ISSUE: WHETHER OR NOT THE RESPONDENTS ARE ENTITLED TO PRESENT EVIDENCE


FIRST TIME ON APPEAL

HELD: A party may only adduce evidence for the first time on appeal if he adequately
explains his delay in the submission of evidence and he sufficiently proves the allegations
sought to be proven.
In labor cases, strict adherence to the technical rules of procedure is not required. Time and
again, we have allowed evidence to be submitted for the first time on appeal with the NLRC in the
interest of substantial justice. However, this liberal policy should still be subject to rules of reason
and fair play.
The liberality of procedural rules is qualified by two requirements: (1) a party should
adequately explain any delay in the submission of evidence; and (2) a party should sufficiently prove
the allegations sought to be proven. The reason for these requirements is that the liberal application
of the rules before quasi-judicial agencies cannot be used to perpetuate injustice and hamper the
just resolution of the case. Neither is the rule on liberal construction a license to disregard the rules
of procedure.
The NLRC capriciously and whimsically admitted and gave weight to the respondents
evidence despite its finding that they voluntarily appeared in the compulsory arbitration proceedings.
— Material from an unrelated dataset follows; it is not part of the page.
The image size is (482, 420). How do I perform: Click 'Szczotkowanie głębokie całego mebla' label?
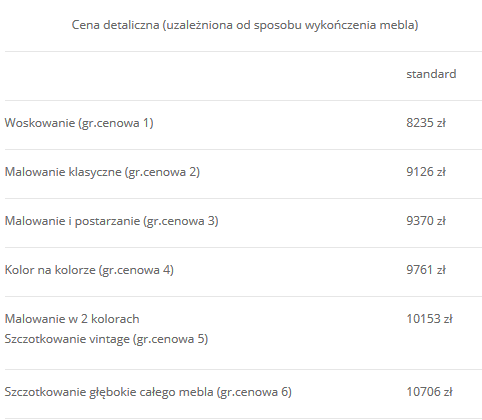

The NLRC blatantly disregarded the fact that the respondents voluntarily opted not to participate, to
adduce evidence in their defense and to file a position paper despite their knowledge of the
pendency of the proceedings before the LA. The respondents were also grossly negligent in not
informing the LA of the specific building unit where the respondents were conducting their business
and their counsels address despite their knowledge of their non-receipt of the processes.
Furthermore, the respondents failed to sufficiently prove the allegations sought to be proven.
Why the respondents photocopied and computerized copies of documentary evidence were not
presented at the earliest opportunity is a serious question that lends credence to the petitioners
claim that the respondents fabricated the evidence for purposes of appeal. While we generally
admit in evidence and give probative value to photocopied documents in administrative
proceedings, allegations of forgery and fabrication should prompt the adverse party to
present the original documents for inspection. It was incumbent upon the respondents to present
the originals, especially in this case where the petitioners had submitted their specimen signatures.
Instead, the respondents effectively deprived the petitioners of the opportunity to examine and
controvert the alleged spurious evidence by not adducing the originals.
This Court is thus left with no option but to rule that the respondents failure to present the
originals raises the presumption that evidence willfully suppressed would be adverse if produced.
Viewed in these lights, the scales of justice must tilt in favor of the employees. This conclusion is
consistent with the rule that the employers cause can only succeed on the strength of its own
evidence and not on the weakness of the employees evidence.